The historian, writer and TV presenter and firm favourite of this blogger, Lucy Worsley, has a new book coming out soon. It is a biography of Jane Austen, everyone's favourite teller of stories about Napoleonic era romance in England.
As is the way for such a book and on a subject oft written about before, Lucy has had to think of a new angle. As such she propounds the theory, in addition to the usual one about Jane Austen having been an early feminist, that she also chose not to marry to concentrate on her writing.
Now much as I have admired and enjoyed much of Lucy's work in the past, I have to take issue with her here. She is talking rot.
Indeed I have always taken issue with the revisionist notion that Jane Austen was an early feminist, in so much as that word has much meaning at all these days. It certainly had none at all in the early nineteenth century when Jane was writing and romanticising the often entirely transactional nature of marriage in her era.
If you take feminism in its loosest sense, Austen might just about qualify, since she wrote strong female characters that have resonated across the centuries. But that's not feminism. She was ultimately writing chick-lit, a high quality chick-lit, but chick-lit all the same.
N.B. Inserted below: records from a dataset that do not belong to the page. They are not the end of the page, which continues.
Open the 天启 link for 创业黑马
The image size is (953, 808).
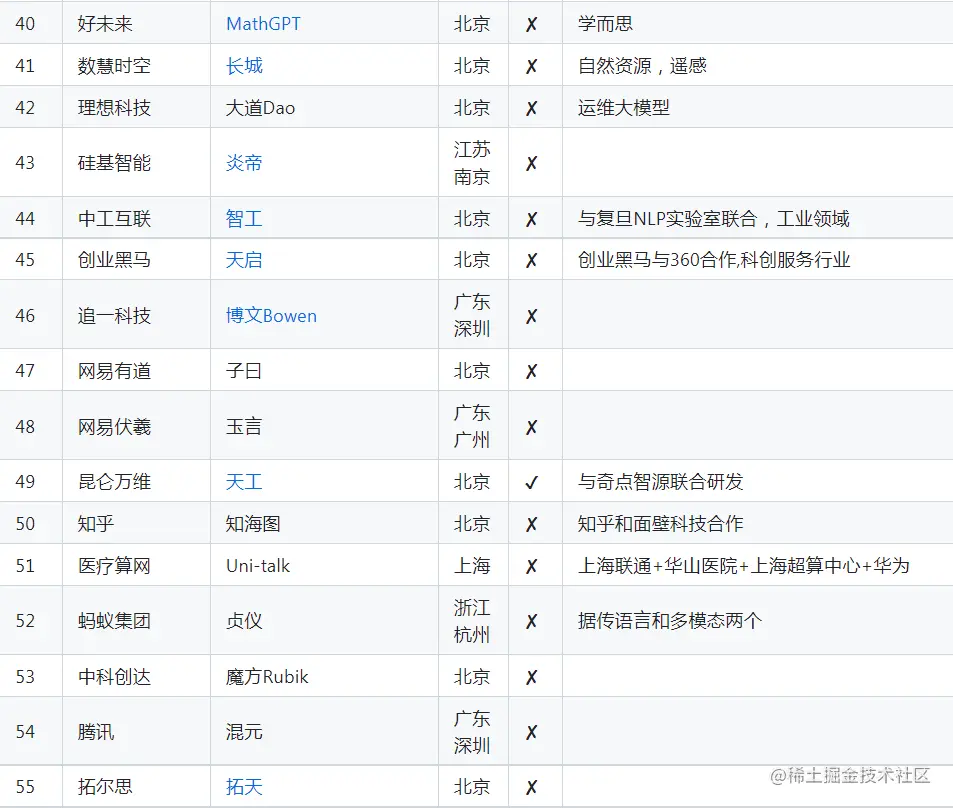pyautogui.click(x=243, y=259)
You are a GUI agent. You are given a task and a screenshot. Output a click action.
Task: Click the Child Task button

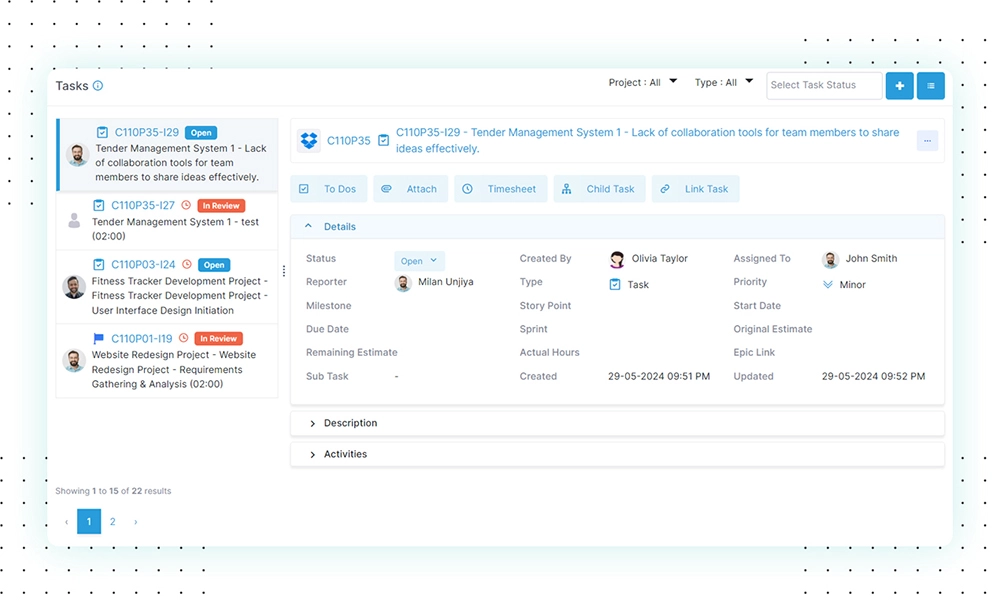[x=598, y=189]
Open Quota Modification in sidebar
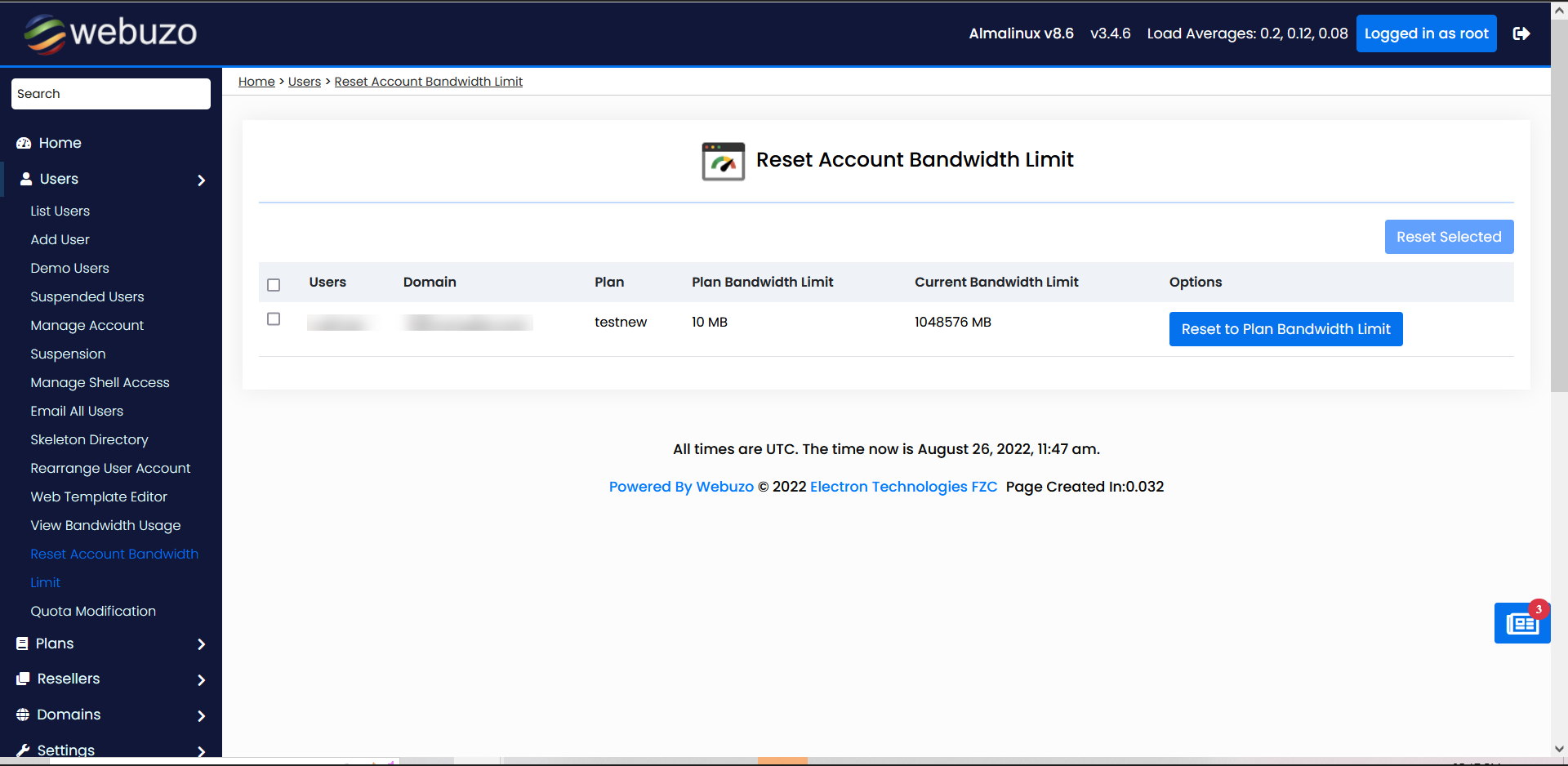The image size is (1568, 766). point(93,611)
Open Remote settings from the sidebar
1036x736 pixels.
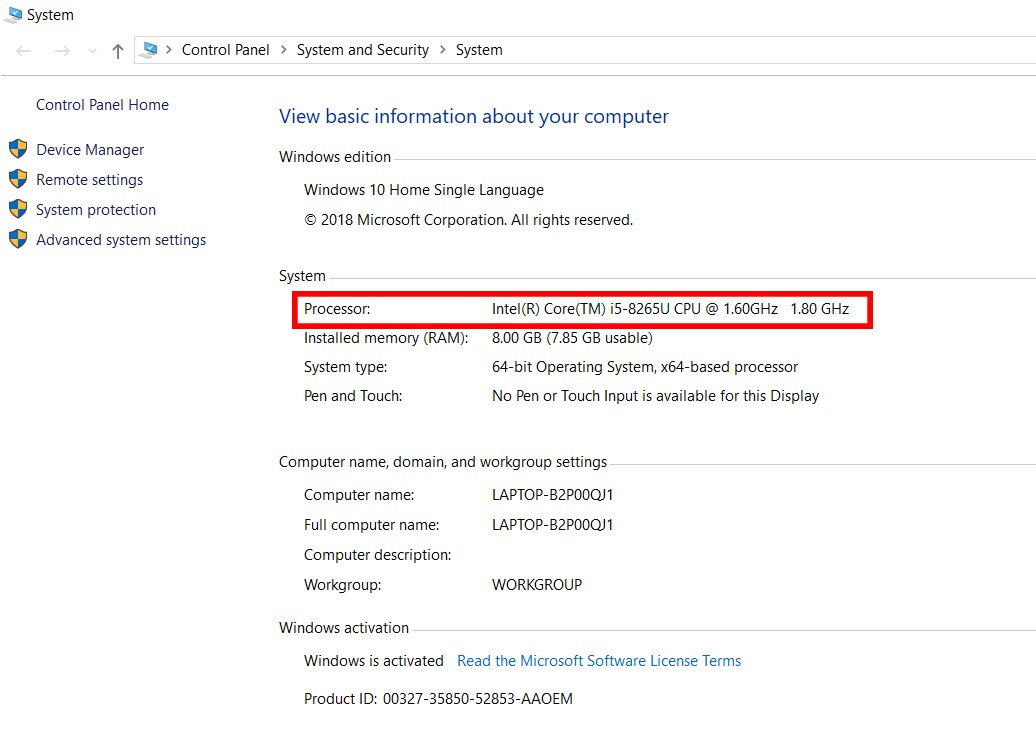pyautogui.click(x=89, y=179)
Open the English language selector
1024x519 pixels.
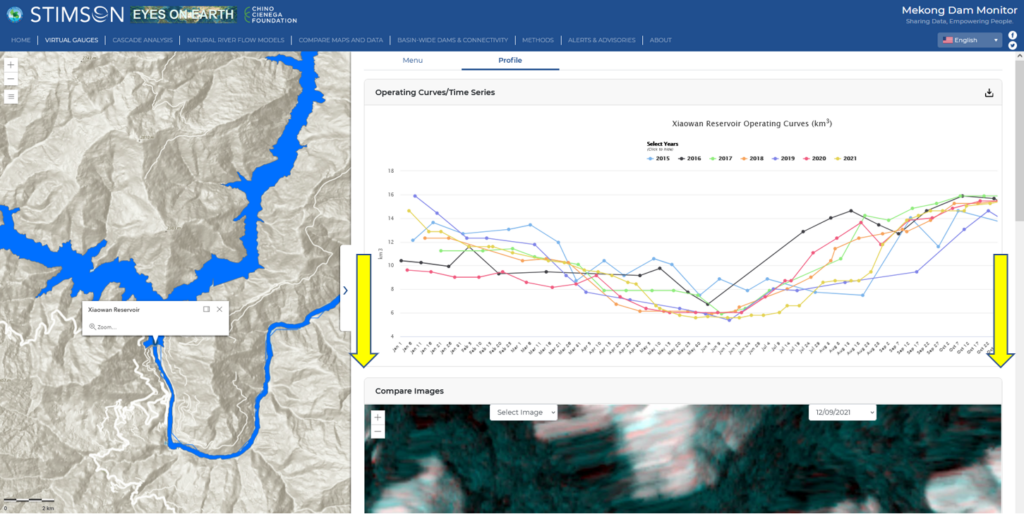point(968,40)
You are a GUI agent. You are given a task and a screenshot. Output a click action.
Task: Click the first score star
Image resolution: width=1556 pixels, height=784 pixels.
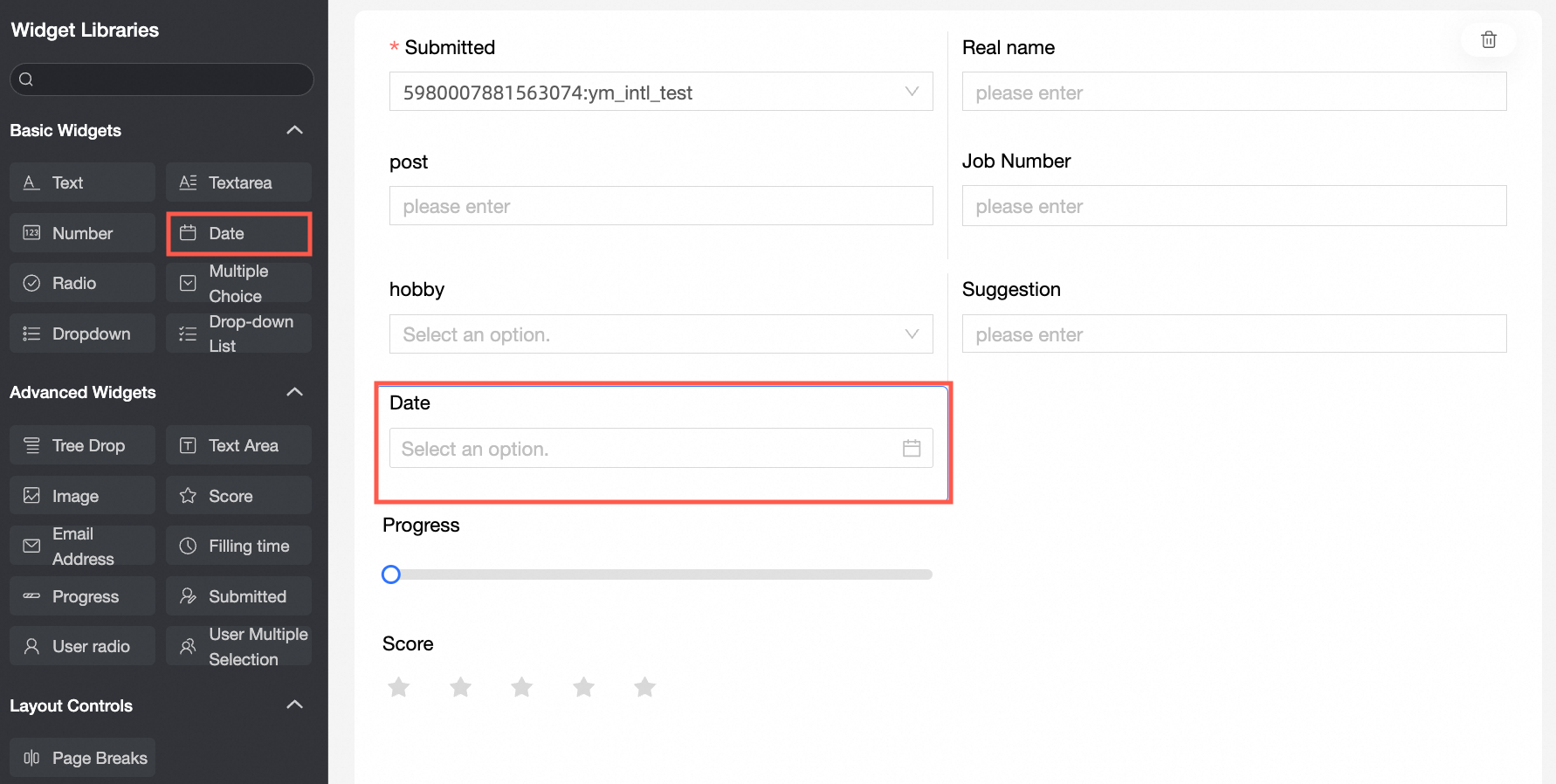(x=399, y=687)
And it is ridiculous to argue, as Lucy Worsley does, that Austen turned down marriage to concentrate on her writing. She earned a little from her books but they only became popular and wildly successful many years later and after her death at the comparatively early age of 41. She never married like many women in that age because a suitable match never presented itself. Like her best and most enduring character, Elizabeth Bennett, she only had her charms to recommend her to suitors since she was comparatively poor. Thus she never married. It's as simple as that.
And to my mind the books of Austen were more about her living out a fantasy of romance and marriage for love that were entirely at odds with the times. She yearned for some rich and eligible man just like many women of her day and did so until the march of time rendered her a confirmed spinster. What her writing did do though was popularise a more romantic approach to marriage. Is that feminism at work?